The report from Lane Clark & Peacock, the actuaries, reveals that the schemes were running a £96bn ($162bn) deficit in mid-July, more than double the shortfall measured in July 2008.

Separately, companies have increased their assumptions of how long scheme members will live, adding £8bn to their balance sheet liabilities.

Royal Dutch Shell, with a pension shortfall of £5.6bn at the time the report was compiled, had the largest deficit in the survey. BAE Systems, the defence manufacturer, was second on the list with a £4.2bn deficit, followed by BP at £3.9bn and Unilever at £2.6bn.

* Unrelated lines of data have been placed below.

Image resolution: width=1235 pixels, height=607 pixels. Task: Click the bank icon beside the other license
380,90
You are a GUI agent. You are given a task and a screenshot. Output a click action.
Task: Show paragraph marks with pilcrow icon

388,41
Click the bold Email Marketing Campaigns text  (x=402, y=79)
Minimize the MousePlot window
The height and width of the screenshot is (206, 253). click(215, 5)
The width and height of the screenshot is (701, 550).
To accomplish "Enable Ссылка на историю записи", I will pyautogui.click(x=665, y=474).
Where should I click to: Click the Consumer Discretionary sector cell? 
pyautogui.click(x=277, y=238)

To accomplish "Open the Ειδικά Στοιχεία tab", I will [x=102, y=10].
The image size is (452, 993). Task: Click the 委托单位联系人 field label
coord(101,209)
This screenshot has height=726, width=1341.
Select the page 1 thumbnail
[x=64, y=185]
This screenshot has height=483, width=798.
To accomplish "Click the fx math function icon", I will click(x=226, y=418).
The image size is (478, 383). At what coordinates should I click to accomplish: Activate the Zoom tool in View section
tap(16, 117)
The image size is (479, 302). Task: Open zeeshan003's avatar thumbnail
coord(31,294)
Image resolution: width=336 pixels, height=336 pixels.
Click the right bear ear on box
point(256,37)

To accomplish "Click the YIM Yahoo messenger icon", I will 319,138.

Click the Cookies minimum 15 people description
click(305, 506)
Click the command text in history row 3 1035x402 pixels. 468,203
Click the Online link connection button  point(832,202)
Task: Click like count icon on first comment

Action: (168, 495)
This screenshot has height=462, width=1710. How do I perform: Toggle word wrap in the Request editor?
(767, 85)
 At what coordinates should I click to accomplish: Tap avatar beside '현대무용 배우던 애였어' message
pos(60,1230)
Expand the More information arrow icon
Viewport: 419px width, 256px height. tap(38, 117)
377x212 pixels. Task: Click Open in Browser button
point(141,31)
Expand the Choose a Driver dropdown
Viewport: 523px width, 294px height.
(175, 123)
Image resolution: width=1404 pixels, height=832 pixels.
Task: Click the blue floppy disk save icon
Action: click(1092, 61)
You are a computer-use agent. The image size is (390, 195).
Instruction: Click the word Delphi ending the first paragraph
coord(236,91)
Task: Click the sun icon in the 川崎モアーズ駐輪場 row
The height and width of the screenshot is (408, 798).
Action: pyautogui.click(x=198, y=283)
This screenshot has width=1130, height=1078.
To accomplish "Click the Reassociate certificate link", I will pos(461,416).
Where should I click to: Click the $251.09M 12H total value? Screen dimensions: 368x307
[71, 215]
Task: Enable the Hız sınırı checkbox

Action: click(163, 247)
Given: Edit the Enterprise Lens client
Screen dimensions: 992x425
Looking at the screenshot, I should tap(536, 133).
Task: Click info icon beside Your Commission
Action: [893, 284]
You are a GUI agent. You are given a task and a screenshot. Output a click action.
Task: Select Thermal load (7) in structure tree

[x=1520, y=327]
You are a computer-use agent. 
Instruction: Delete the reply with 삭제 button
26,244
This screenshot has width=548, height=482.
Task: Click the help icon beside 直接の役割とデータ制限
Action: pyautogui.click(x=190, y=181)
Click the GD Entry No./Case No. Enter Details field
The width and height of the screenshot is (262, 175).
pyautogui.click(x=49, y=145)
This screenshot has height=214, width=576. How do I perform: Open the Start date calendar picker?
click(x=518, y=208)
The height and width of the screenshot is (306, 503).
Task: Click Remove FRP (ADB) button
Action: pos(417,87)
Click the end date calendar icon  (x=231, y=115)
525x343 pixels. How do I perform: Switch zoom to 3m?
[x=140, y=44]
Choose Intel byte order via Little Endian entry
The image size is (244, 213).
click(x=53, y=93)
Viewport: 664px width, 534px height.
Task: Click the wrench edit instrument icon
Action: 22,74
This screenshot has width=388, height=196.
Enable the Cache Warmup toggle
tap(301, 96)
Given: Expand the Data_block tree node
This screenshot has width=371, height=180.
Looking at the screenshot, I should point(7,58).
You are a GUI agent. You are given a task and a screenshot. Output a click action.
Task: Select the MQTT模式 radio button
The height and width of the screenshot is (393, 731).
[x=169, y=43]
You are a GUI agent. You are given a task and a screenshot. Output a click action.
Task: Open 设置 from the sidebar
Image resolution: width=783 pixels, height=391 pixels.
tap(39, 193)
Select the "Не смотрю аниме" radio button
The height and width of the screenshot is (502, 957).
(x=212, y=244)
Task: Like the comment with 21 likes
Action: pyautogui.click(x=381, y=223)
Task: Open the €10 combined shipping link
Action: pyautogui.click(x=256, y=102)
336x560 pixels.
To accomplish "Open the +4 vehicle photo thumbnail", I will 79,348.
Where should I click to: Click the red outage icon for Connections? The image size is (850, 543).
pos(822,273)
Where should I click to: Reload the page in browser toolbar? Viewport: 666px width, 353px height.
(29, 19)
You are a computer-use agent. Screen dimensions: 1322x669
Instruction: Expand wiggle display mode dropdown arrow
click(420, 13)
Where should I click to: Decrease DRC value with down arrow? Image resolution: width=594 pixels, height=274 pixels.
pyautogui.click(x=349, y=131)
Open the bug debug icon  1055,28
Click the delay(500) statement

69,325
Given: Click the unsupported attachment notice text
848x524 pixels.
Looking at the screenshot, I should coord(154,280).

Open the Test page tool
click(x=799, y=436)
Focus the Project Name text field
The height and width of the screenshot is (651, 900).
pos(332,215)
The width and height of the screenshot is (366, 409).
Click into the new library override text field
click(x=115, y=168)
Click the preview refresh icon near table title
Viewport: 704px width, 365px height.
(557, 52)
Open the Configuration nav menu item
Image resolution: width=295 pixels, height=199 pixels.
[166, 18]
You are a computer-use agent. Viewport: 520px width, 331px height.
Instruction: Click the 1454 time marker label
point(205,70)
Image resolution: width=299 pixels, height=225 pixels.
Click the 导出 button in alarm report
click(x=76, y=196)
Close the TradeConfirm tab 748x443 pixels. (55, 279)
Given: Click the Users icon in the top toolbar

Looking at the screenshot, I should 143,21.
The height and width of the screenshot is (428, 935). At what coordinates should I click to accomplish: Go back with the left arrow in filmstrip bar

Pensions experts have long warned of the risks of investing in asset classes with higher potential returns – but also higher risks – that do not rise and fall in line with pension liabilities.

Bob Scott, a partner at Lane Clark & Peacock, said that while the collapse of Lehman Brothers, the Wall Street investment bank, last autumn had a “significant impact” on FTSE 100 pension schemes, the full impact of declining asset values was not reflected immediately in company accounts.

Deficits had “ballooned” only since March, Mr Scott said, because of aggressive cuts in interest rates that had reduced the discount rates that schemes used in calculating the future value of their assets.

Growing deficits and pressure on profits are driving more companies to cut back on their defined benefit schemes. Only three FTSE 100 companies – Cadbury, Diageo and Tesco – have disclosed in their reports that they offer defined benefits to new employees. Others are reducing or freezing benefits for existing members.

“The prognosis for defined benefit schemes is not good; companies are closing them regularly,” Mr Scott said. “Unless there is political will to change …regulatory and tax measures, we will see few such schemes in the private sector in the future.”

According to the survey, companies are still not paying enough attention to managing risk. The report found that 46 per cent of companies identified pensions as a key risk to their business but only 17 set out a policy to tackle it.

Those that took early action to reduce pension risks, such as Standard Life and Rolls-Royce, bucked the trend, disclosing 14 per cent and 8 per cent gains respectively on pension assets over the past 12 months.

“Companies that work with trustees to identify and reduce pension risk will be better placed to weather any future financial storms than those that fail to act,” said Mr Scott.

This year also saw the first deal by a UK company to hedge itself against the risk that its retirees will live much longer than expected.

Babcock International transferred its so-called “longevity risk” to the market in a move likely to be imitated by other pension schemes.